WHAT THIS TASK INVOLVES
In the data below, how many lines contain the string "atitikties"? Give only the figure.
*** Opening DATA FOR REVIEW ***
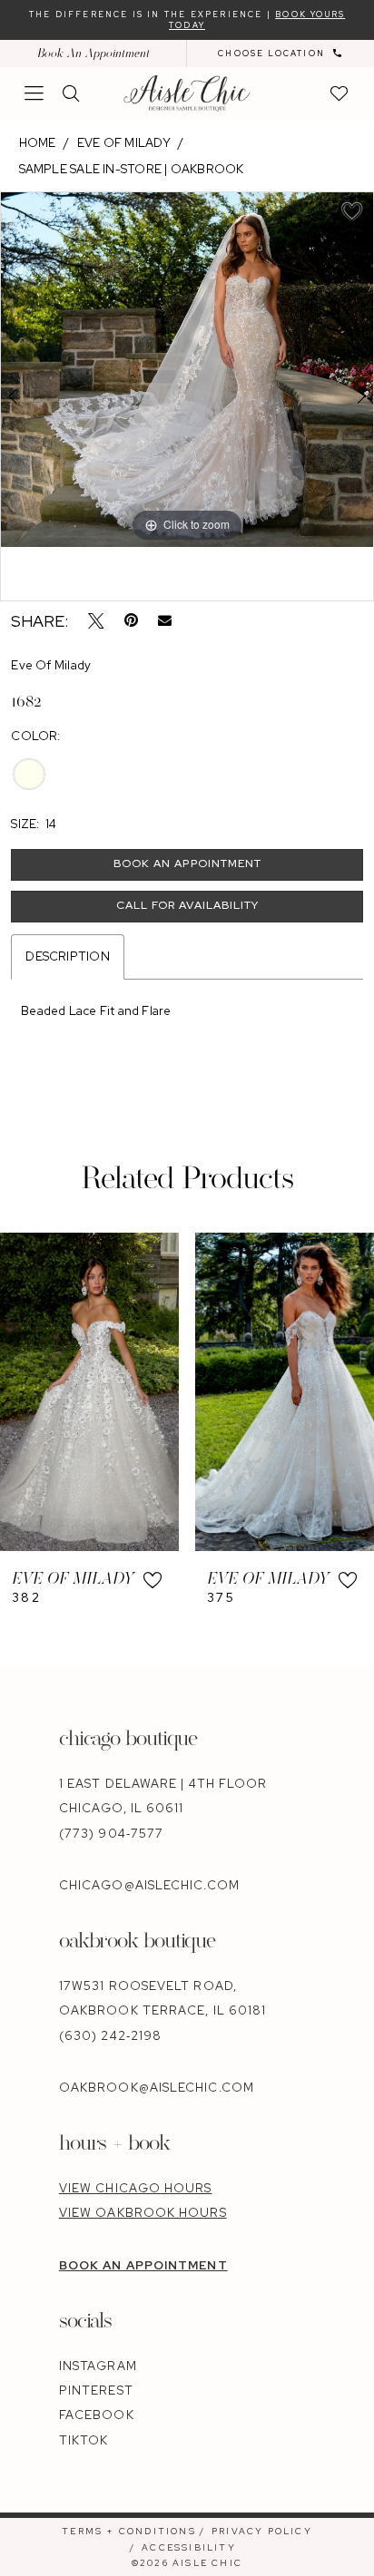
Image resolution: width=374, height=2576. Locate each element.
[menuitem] (93, 53)
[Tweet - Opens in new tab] (96, 621)
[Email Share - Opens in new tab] (165, 621)
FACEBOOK (96, 2415)
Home (37, 143)
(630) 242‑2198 (110, 2036)
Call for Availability (188, 905)
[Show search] (72, 93)
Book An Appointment (93, 53)
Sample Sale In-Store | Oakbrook (131, 169)
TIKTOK (84, 2440)
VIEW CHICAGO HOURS (135, 2188)
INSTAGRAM (98, 2366)
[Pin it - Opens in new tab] (131, 621)
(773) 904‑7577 (111, 1833)
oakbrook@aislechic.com (156, 2087)
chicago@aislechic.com (149, 1885)
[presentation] (89, 1392)
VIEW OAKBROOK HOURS (143, 2212)
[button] (35, 93)
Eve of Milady (124, 143)
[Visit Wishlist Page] (340, 93)
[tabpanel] (187, 369)
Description (67, 956)
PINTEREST (96, 2390)
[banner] (186, 93)
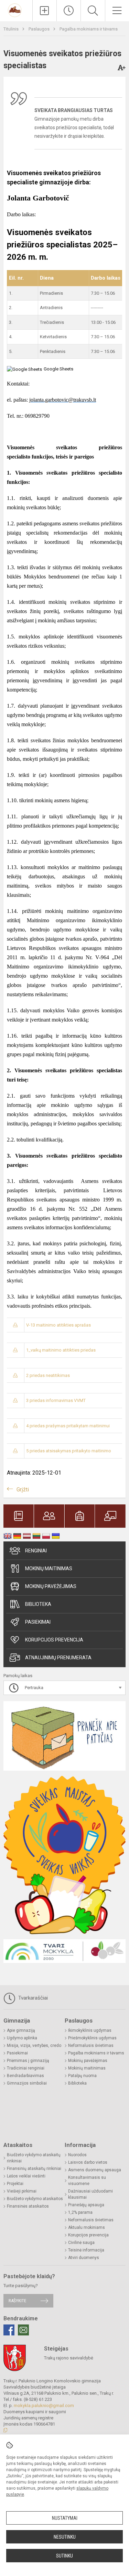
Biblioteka (38, 1604)
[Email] (23, 2329)
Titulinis (11, 29)
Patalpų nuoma (82, 2075)
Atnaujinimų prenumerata (58, 1657)
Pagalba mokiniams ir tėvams (89, 29)
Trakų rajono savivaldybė (68, 2357)
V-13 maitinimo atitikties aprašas (58, 1325)
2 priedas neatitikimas (48, 1375)
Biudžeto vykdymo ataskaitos (35, 2198)
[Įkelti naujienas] (44, 10)
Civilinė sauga (81, 2242)
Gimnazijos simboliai (27, 2083)
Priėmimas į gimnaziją (28, 2060)
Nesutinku (65, 2537)
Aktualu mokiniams (86, 2227)
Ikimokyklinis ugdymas (89, 2030)
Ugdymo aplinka (22, 2038)
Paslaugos (40, 29)
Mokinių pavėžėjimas (50, 1586)
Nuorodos (77, 2154)
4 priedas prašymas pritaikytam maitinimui (68, 1425)
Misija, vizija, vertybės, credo (34, 2045)
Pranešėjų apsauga (86, 2204)
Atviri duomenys (83, 2257)
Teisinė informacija (86, 2250)
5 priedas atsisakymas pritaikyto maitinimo (68, 1450)
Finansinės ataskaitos (28, 2206)
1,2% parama (80, 2212)
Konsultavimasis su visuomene (87, 2180)
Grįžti (23, 1489)
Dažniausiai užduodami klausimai (90, 2194)
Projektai (15, 2183)
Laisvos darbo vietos (87, 2162)
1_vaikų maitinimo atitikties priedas (61, 1350)
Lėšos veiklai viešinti (26, 2176)
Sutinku (64, 2556)
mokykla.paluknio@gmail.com (44, 2405)
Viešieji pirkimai (21, 2191)
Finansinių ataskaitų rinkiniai (34, 2168)
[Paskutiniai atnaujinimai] (68, 10)
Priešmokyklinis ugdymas (92, 2038)
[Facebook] (8, 2329)
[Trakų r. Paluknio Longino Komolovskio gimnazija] (16, 10)
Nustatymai (64, 2518)
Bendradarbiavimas (25, 2075)
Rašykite (17, 2300)
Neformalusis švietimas (91, 2045)
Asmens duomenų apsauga (94, 2170)
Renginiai (36, 1550)
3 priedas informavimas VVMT (56, 1400)
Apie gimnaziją (21, 2030)
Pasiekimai (38, 1622)
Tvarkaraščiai (32, 1998)
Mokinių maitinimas (48, 1568)
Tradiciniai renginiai (25, 2068)
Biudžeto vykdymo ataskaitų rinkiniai (34, 2157)
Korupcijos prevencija (54, 1640)
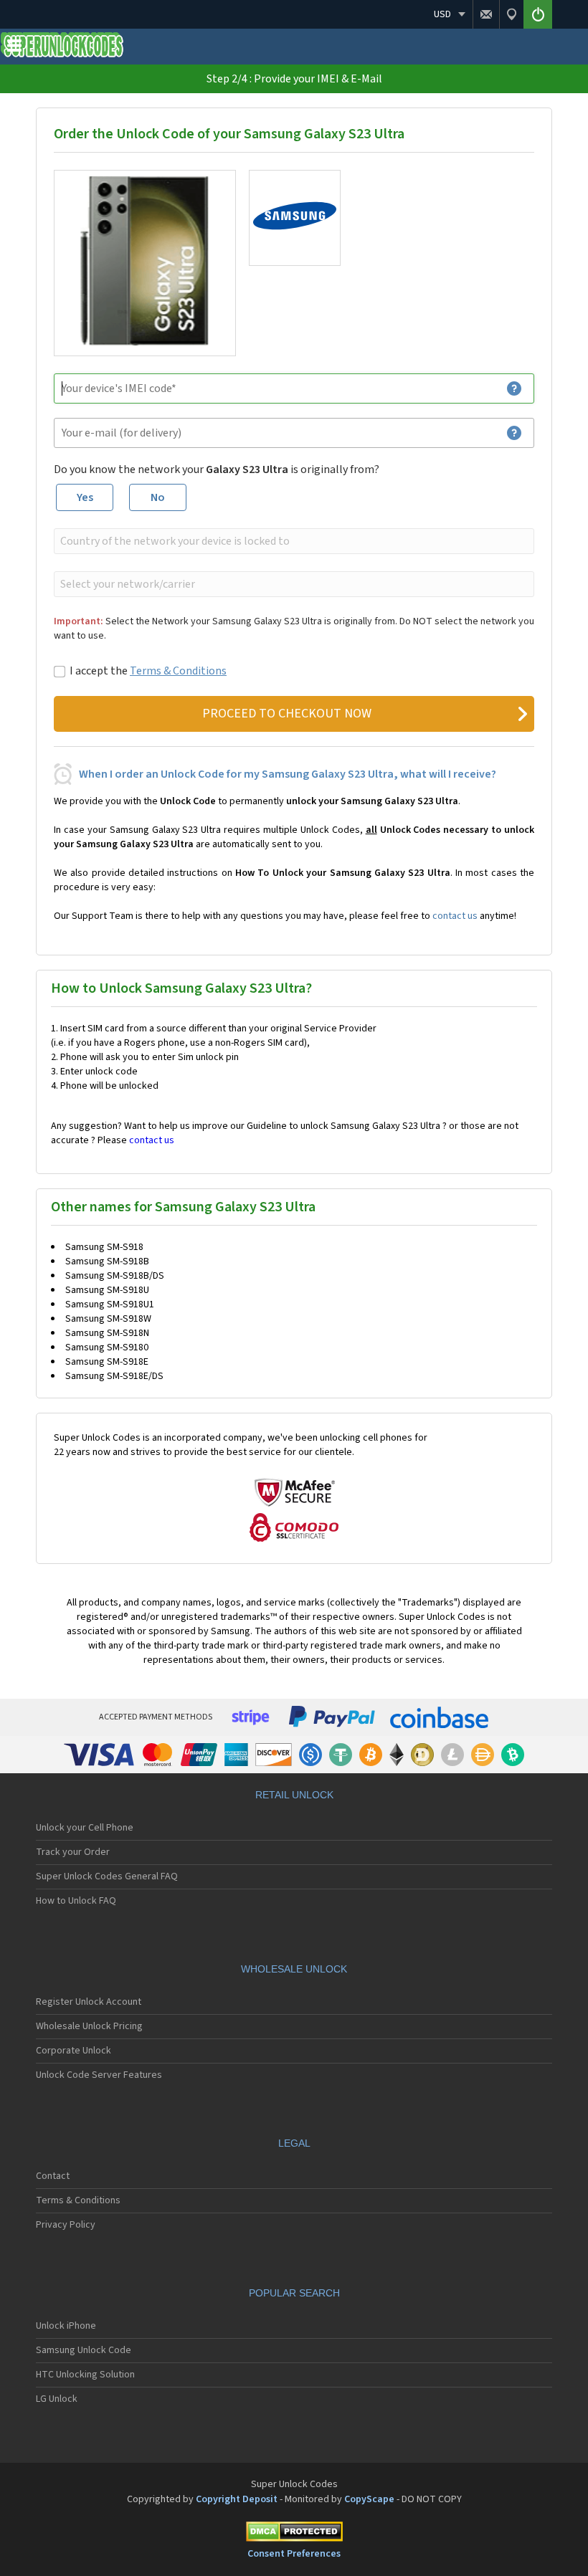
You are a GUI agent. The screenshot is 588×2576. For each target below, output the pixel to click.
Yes (85, 497)
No (158, 497)
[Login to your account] (537, 14)
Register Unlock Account (88, 2002)
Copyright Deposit (237, 2499)
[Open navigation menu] (14, 49)
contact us (455, 916)
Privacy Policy (65, 2225)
*** Closing DATA FOR REVIEW ***
YOUR SOLUTION
2